This is an extension to the question: how can I count the frequency of letters
awk -v subseq="CGTACG" '
/>/ && gsub(subseq,subseq,seq) > 1 { print name; print seq }
/>/{name=$0;seq="";next}
{seq=seq $0}
END { if(gsub(subseq,subseq,seq) > 1) { print name; print seq } }
' file.fasta
This method merges all multi-line sequences in a single line and checks if subseq
appears more than ones.
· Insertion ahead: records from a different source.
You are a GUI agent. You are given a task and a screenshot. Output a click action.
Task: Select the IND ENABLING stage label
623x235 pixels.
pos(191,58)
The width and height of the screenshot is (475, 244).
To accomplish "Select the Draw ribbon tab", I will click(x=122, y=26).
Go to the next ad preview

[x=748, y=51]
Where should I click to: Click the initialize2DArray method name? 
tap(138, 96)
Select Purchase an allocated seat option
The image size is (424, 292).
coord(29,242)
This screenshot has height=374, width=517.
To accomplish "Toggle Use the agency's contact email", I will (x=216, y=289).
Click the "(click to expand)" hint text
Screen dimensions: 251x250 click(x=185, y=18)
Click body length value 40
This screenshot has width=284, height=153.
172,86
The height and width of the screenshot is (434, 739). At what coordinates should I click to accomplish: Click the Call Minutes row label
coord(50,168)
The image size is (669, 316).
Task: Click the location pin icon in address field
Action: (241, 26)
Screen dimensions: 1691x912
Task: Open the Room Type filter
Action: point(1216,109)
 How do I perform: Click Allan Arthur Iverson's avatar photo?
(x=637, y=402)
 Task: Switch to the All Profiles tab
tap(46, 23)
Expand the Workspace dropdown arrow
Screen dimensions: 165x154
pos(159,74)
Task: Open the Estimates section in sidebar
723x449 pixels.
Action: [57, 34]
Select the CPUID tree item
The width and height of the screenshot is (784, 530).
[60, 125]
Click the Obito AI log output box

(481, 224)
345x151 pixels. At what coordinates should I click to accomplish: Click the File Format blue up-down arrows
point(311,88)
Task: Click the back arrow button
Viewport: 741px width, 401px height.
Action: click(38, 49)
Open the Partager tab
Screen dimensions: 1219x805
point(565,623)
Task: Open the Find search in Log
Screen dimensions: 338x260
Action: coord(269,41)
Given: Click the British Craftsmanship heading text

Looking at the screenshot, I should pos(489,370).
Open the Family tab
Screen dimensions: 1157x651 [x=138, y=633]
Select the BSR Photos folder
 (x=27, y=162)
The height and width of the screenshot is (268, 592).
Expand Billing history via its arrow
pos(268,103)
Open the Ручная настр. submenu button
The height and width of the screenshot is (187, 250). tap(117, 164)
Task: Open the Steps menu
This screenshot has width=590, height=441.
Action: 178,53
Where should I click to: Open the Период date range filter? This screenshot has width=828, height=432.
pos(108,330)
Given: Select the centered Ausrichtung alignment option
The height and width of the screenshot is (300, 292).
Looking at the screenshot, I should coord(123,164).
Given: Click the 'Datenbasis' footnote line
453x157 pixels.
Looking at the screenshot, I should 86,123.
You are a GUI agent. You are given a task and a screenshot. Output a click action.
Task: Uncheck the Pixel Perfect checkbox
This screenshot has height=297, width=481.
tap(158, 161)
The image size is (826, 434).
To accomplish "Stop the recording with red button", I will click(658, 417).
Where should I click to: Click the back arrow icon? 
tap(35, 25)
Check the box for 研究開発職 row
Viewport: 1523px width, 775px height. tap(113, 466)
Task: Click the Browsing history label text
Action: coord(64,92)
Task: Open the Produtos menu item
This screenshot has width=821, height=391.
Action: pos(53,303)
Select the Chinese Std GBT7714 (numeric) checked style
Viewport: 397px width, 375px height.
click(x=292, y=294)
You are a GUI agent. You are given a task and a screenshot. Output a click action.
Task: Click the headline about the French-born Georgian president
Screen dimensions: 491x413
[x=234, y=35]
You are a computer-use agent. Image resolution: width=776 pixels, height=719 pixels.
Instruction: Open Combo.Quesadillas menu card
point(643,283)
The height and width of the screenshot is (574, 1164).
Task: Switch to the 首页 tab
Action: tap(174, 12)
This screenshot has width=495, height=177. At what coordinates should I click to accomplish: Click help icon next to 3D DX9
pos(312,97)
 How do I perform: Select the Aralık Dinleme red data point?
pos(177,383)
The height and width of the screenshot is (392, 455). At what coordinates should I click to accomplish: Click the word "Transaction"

It does this using the gsub
function:
gsub(ere, repl[, in])
Behave like sub
(see below), except that it shall replace all occurrences of the regular expression (like the ed utility global substitute) in $0
or in the in
argument when specified.
sub(ere, repl[, in ])
Substitute the string repl
in place of the first instance of the extended regular expression ERE
in string in and return the number of substitutions. <snip> If in
is omitted, awk shall use the current record ($0
) in its place.
source: Awk Posix Standard
This, however, can be cleaned up a bit:
awk -v subseq="CGTACG" '
function count_subseq(seq,subseq, t) {
t=seq;gsub(RS,RS,t)
return gsub(subseq,subseq,t)
}
/>/ && count_subseq(seq,subseq) > 1 { print name; print seq }
/>/{name=$0;seq="";next}
{seq=seq RS $0}
END { if(count_subseq(seq,subseq) > 1) { print name; print seq } }
' file.fasta
Identically, using bioawk
, you can do
bioawk -c fastx -v subseq="CGTACG" '(gsub(subseq,subseq,seq)>1){print ">"$name; print $seq}' file.fasta
Note: BioAwk is based on Brian Kernighan's awk which is documented in "The AWK Programming Language",
by Al Aho, Brian Kernighan, and Peter Weinberger
(Addison-Wesley, 1988, ISBN 0-201-07981-X)
. I'm not sure if this version is compatible with POSIX.